The onset of puberty seems to have a primary influence on adult bone mineral density, or bone strength. A team of investigators recently found that later puberty hampers bone mass and increases risk of fracture. It was pointed out that the length of puberty may not affect bone density.
At the time of the study, experts assayed 78 girls and 84 boys who had just entered puberty, until they reached sexual maturity. The investigation focused on analyzing bone development among individuals of both the sexes. Teens with short stature sometimes adopt medical intervention for gaining greater height. However, such an intervention may delay puberty which it turn influences bone development. As per the 2000 National Institutes of Health Consensus Development Conference on Osteoporosis Prevention, Diagnosis, and Therapy, bone mineral deposition during adolescence is an important predictor of osteoporosis risk.

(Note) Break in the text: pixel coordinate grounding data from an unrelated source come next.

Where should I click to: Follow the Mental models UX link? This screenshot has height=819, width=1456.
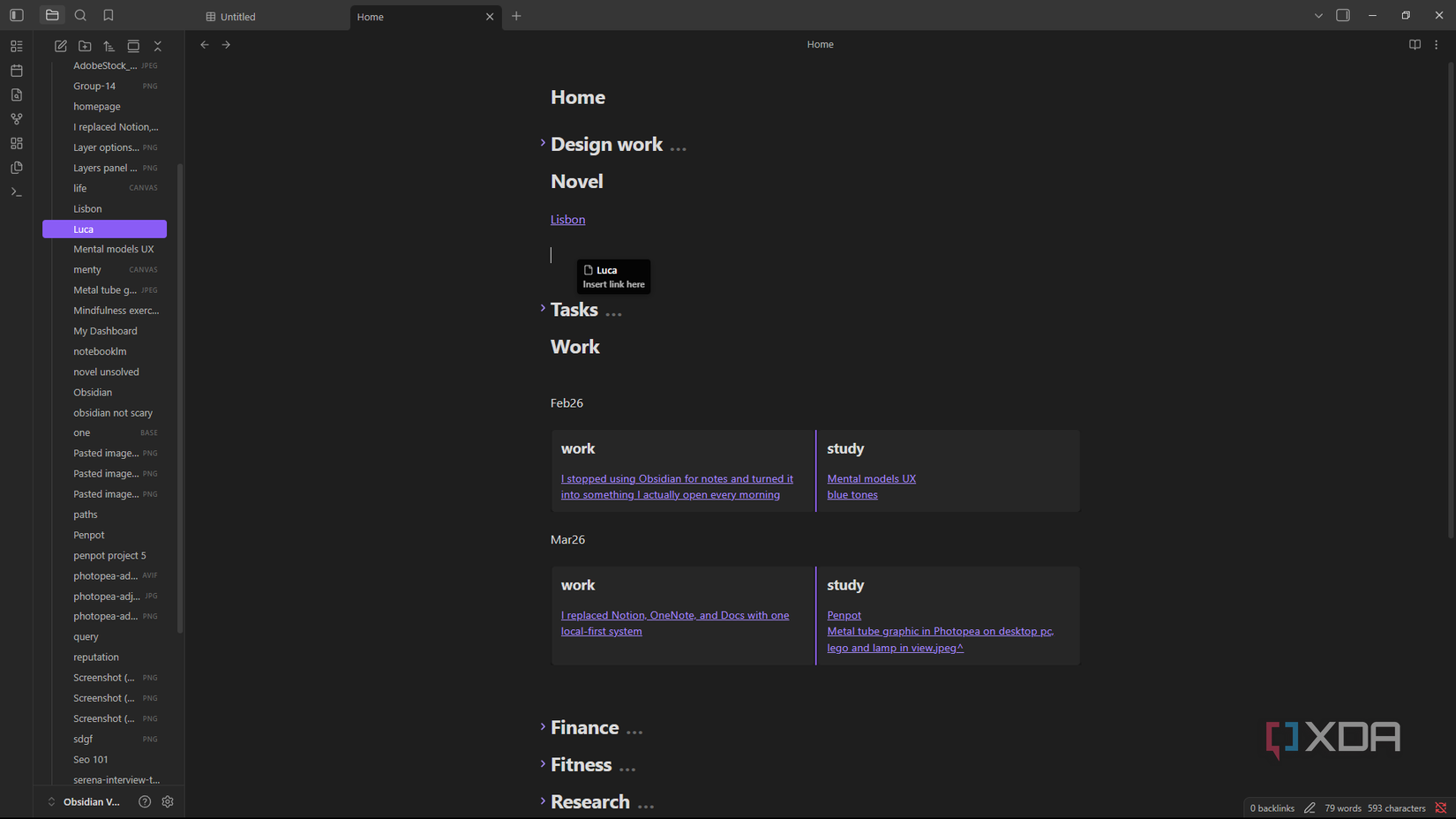(x=871, y=477)
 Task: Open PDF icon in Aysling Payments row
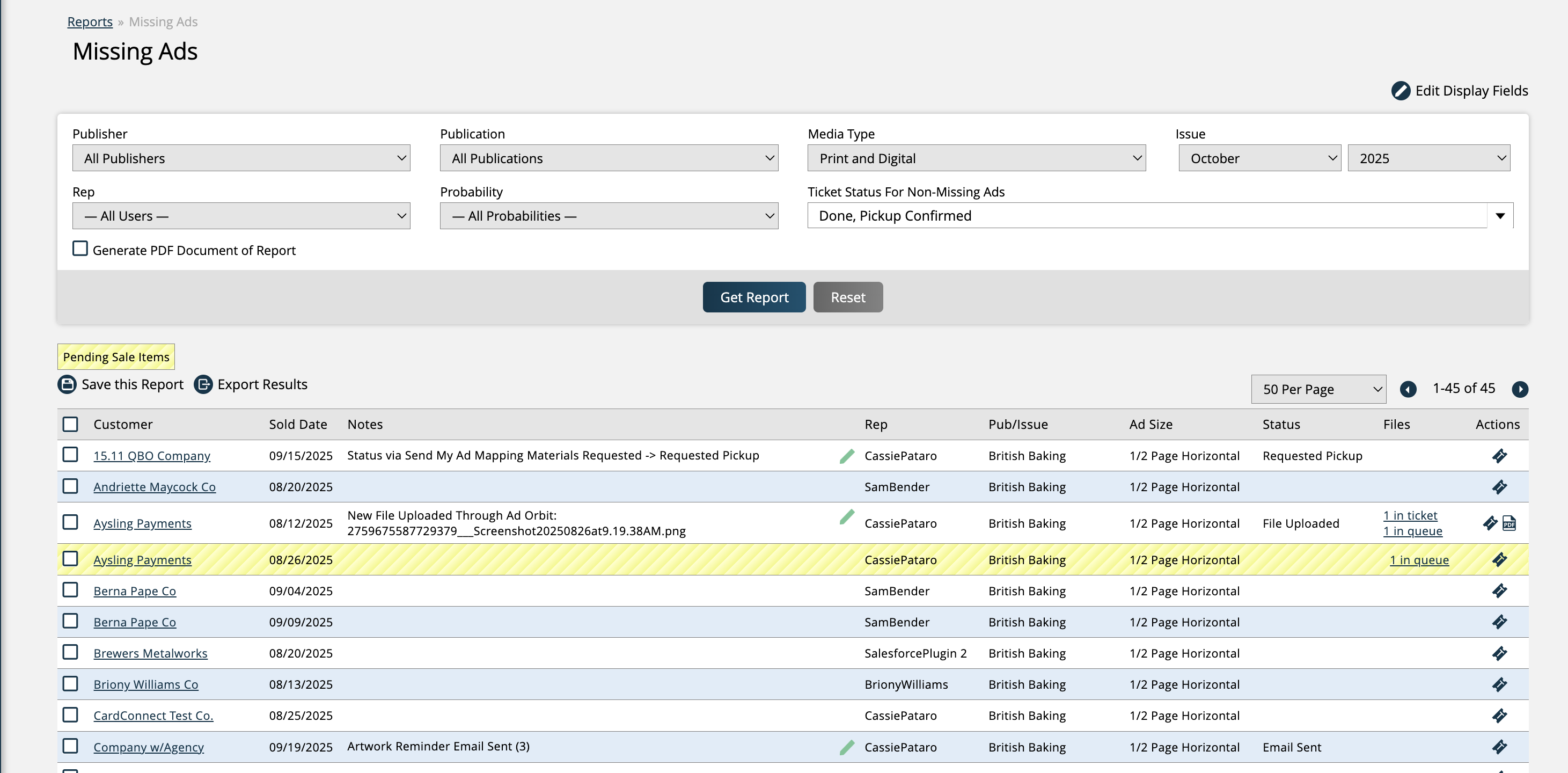[1509, 523]
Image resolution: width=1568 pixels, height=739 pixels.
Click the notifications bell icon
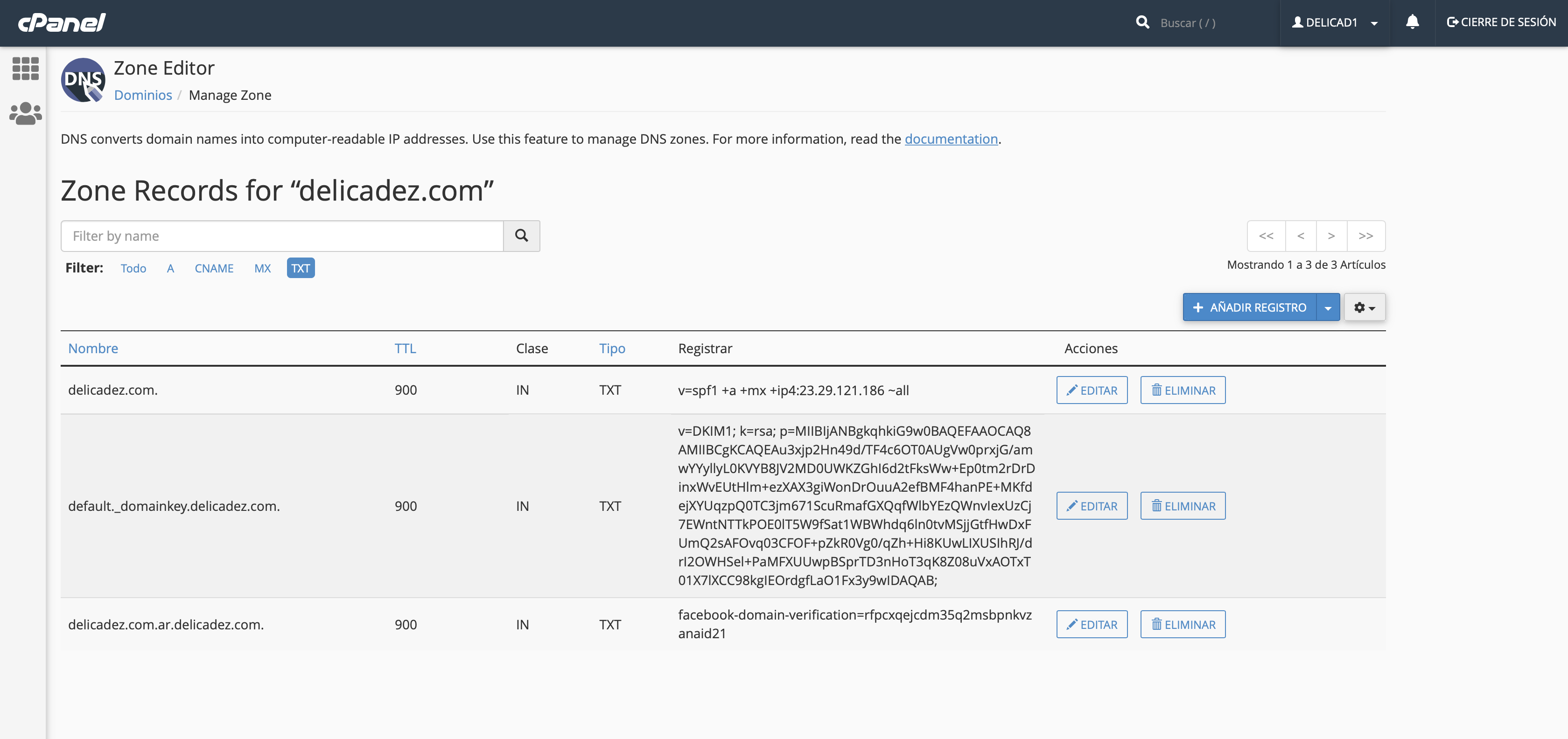(1412, 22)
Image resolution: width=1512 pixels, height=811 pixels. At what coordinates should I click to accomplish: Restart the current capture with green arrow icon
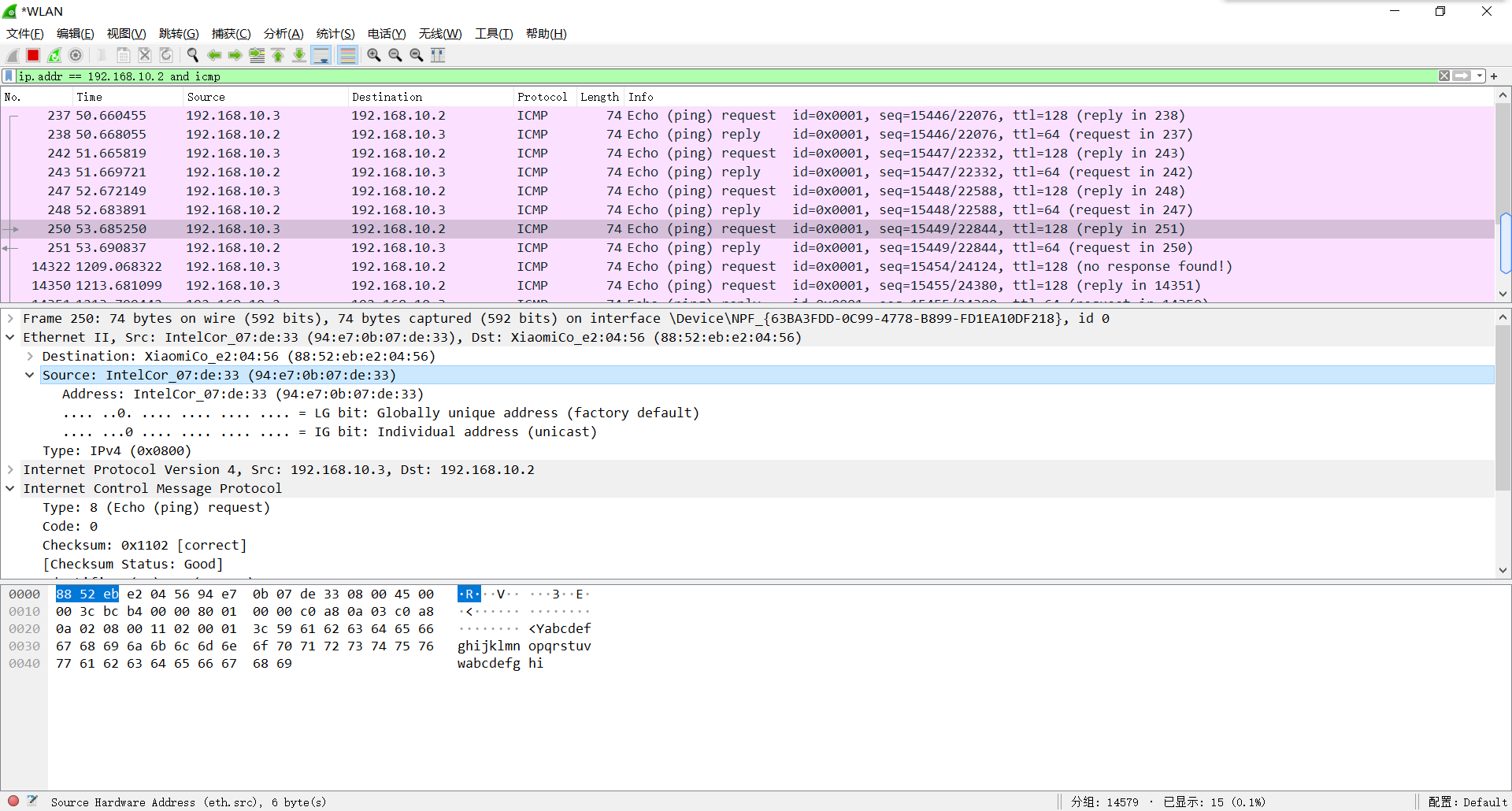coord(54,55)
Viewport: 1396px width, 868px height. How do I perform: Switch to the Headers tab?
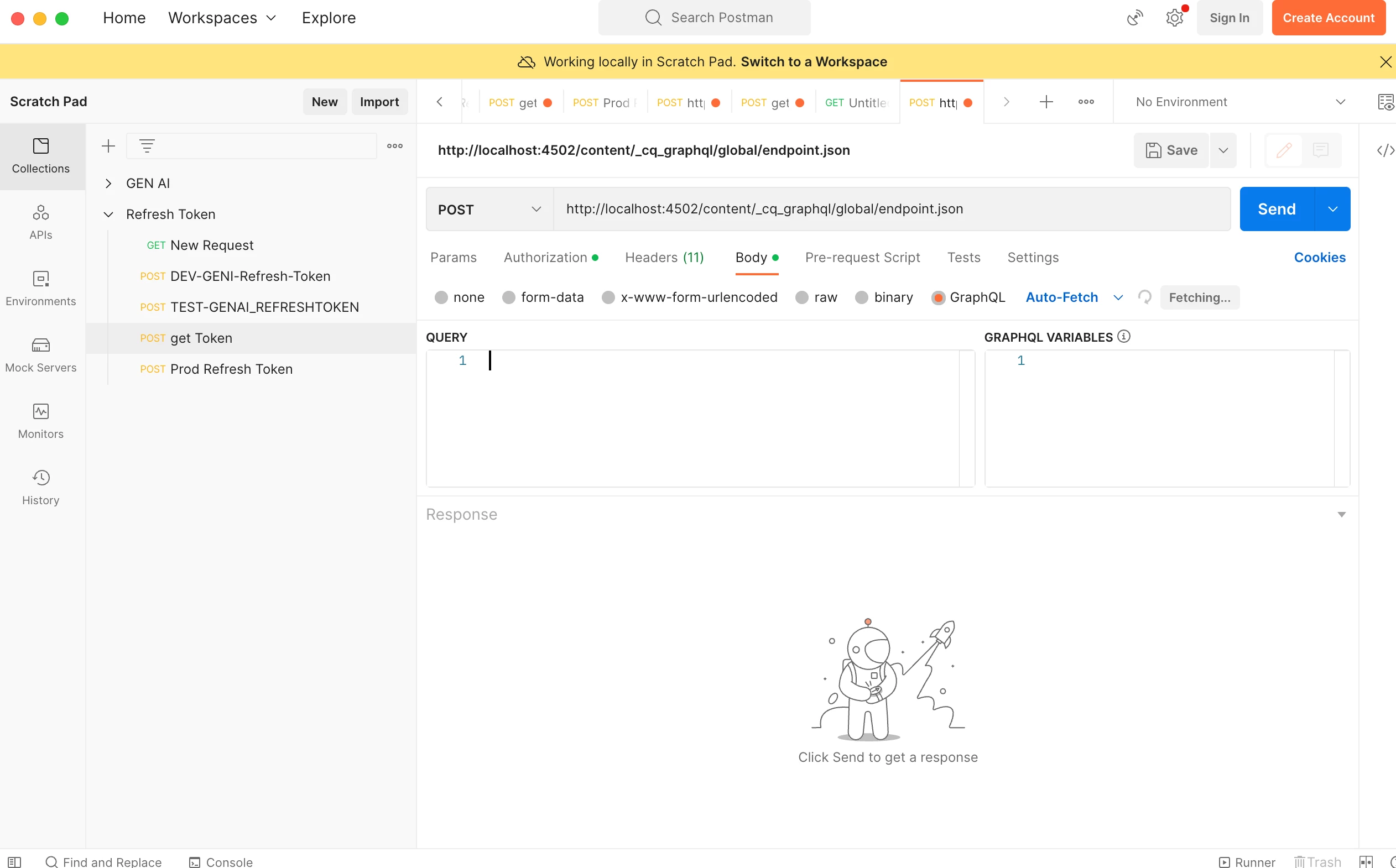click(x=664, y=258)
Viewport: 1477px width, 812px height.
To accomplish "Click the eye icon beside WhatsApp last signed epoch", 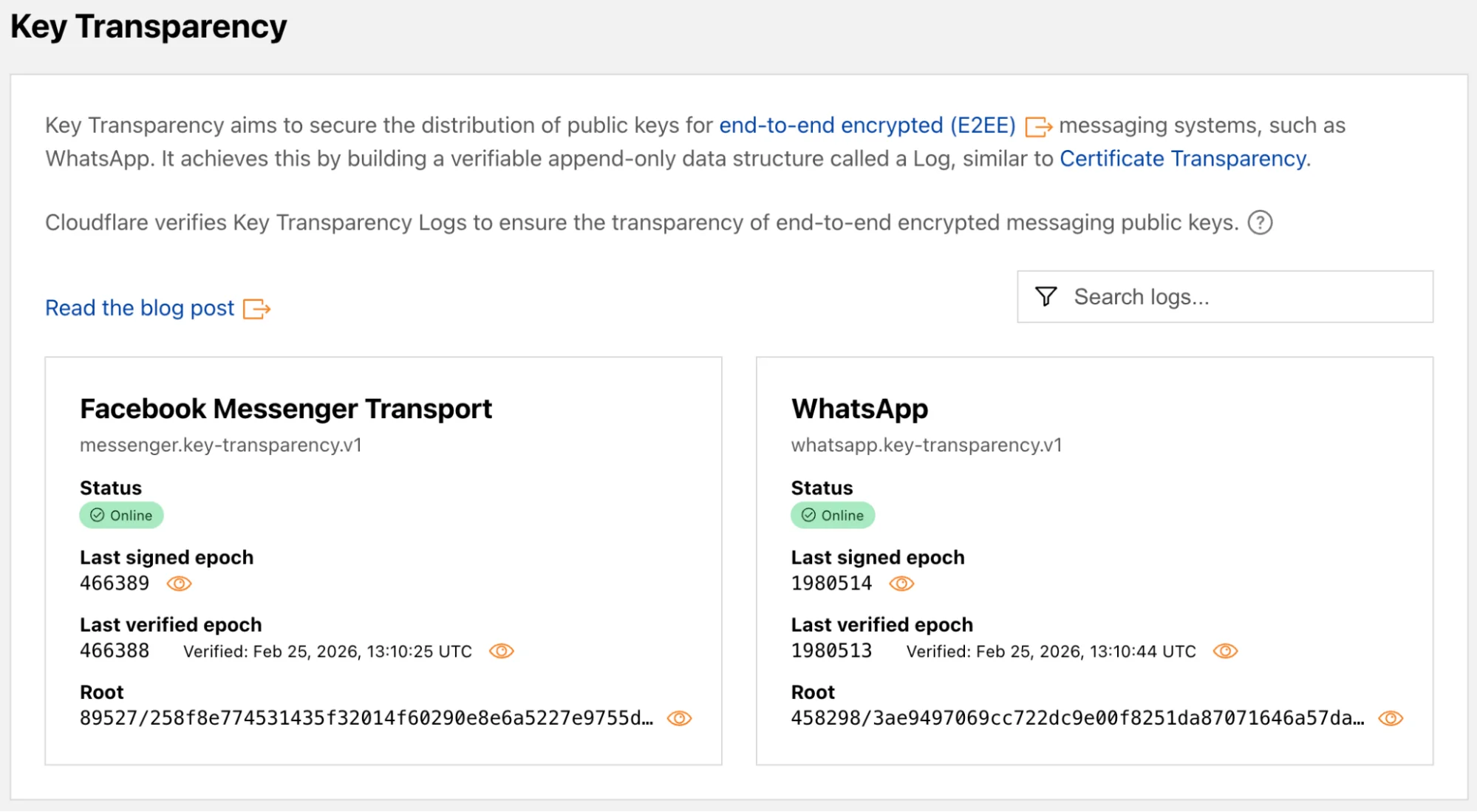I will tap(901, 584).
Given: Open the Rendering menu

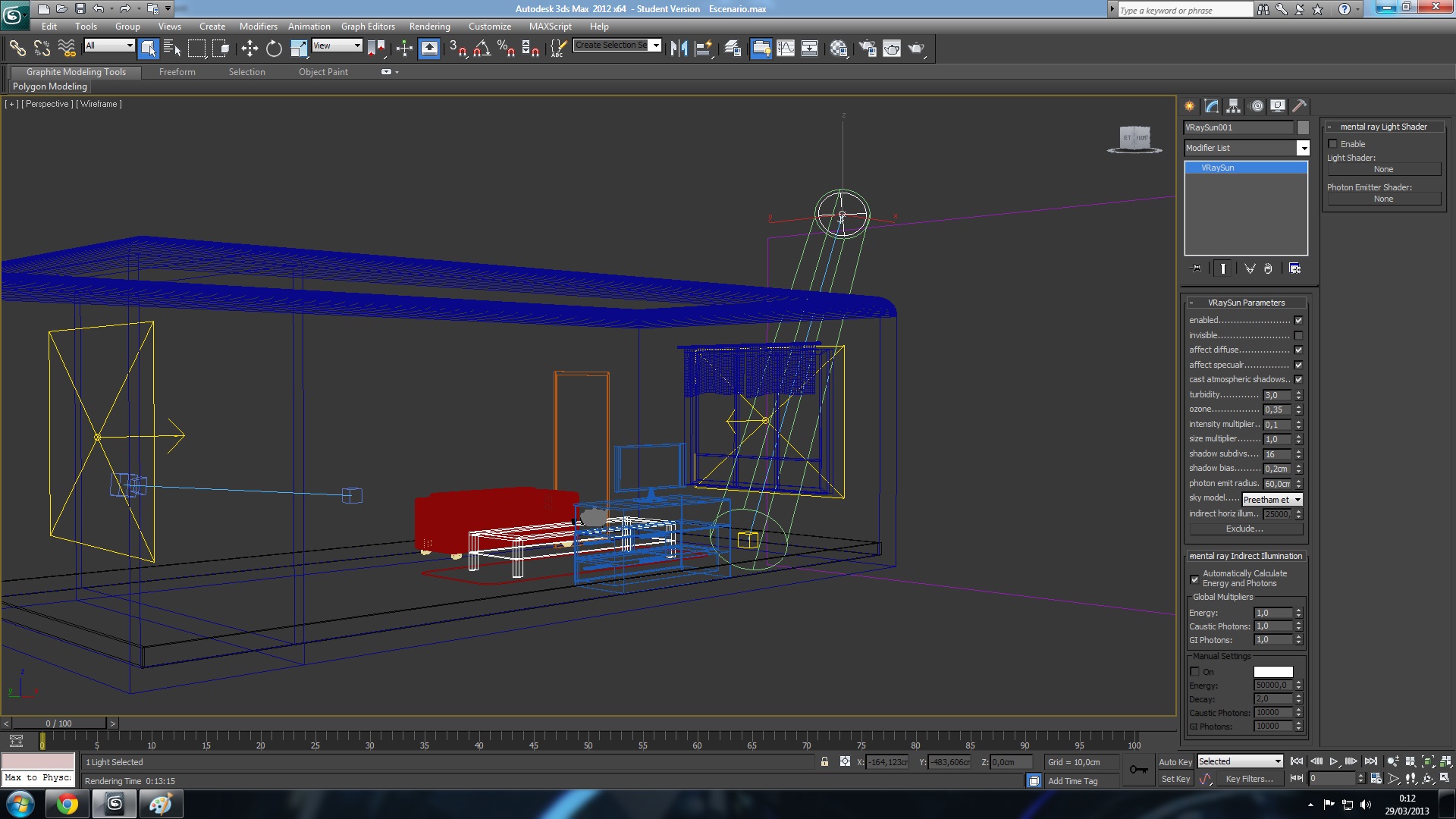Looking at the screenshot, I should (429, 27).
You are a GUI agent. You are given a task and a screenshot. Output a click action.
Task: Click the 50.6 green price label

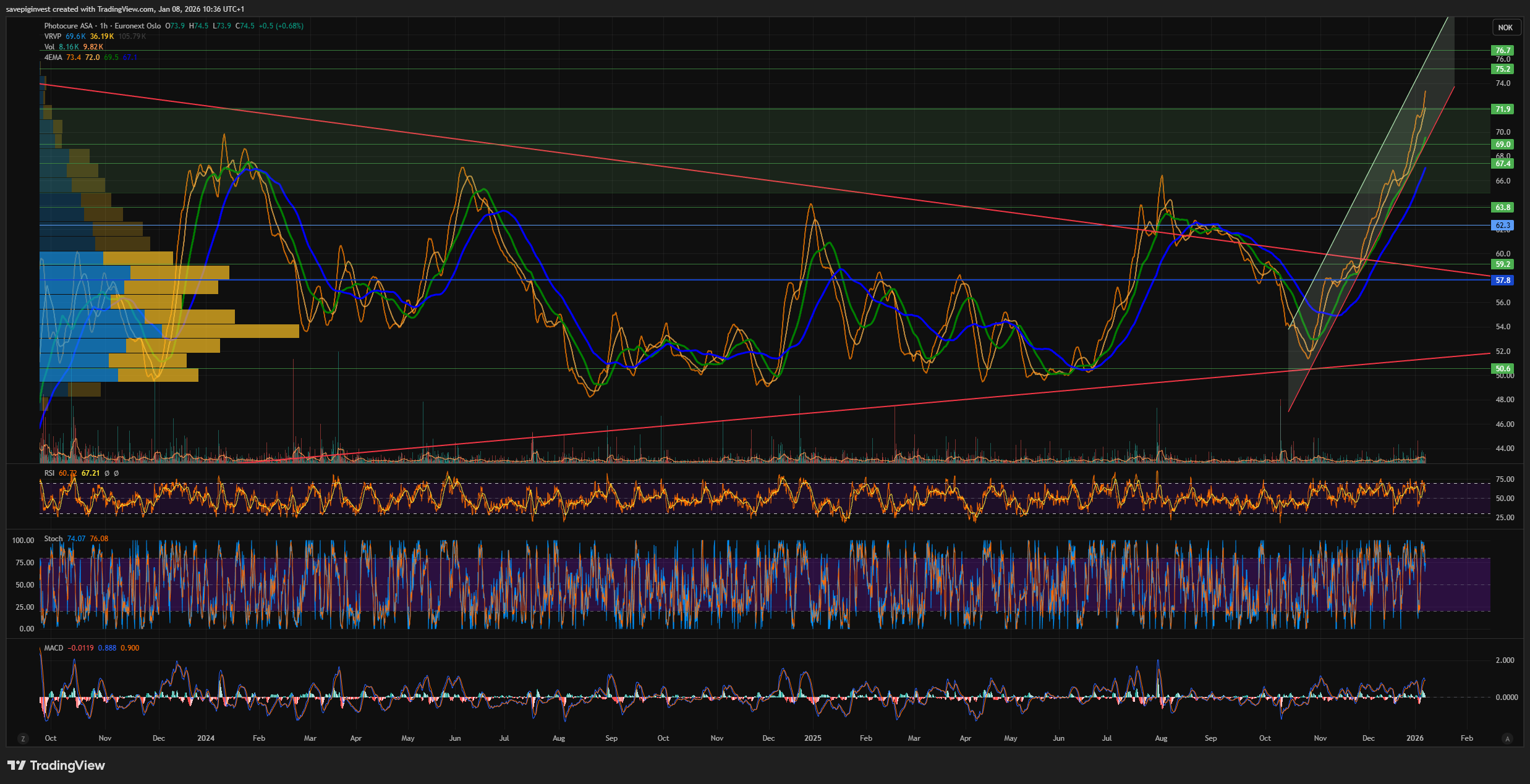coord(1503,369)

“Puberty has a significant role in bone development. During this time, bones lengthen and increase in density. At the end of puberty the epiphyseal plates close, terminating the ability of the bones to lengthen. When this occurs, the teenager has reached their maximum adult height and peak bone mass. We found that early puberty was associated with greater bone mass while later puberty resulted in less,” remarked Vicente Gilsanz, MD, PhD, director of Clinical Imaging at The Saban Research Institute of Children’s Hospital Los Angeles, lead authors of the study.
In puberty bone density is possibly heightened to a great extend within a short period of time. During adulthood 1 to 2 percent of bone mass is seemingly declined each year. A natural early puberty, on the other hand, reportedly increases bone density by 10 to 20 percent. Such an increment probably adds up to a protection of 10 to 20 years against the normal age-related decline in bone strength.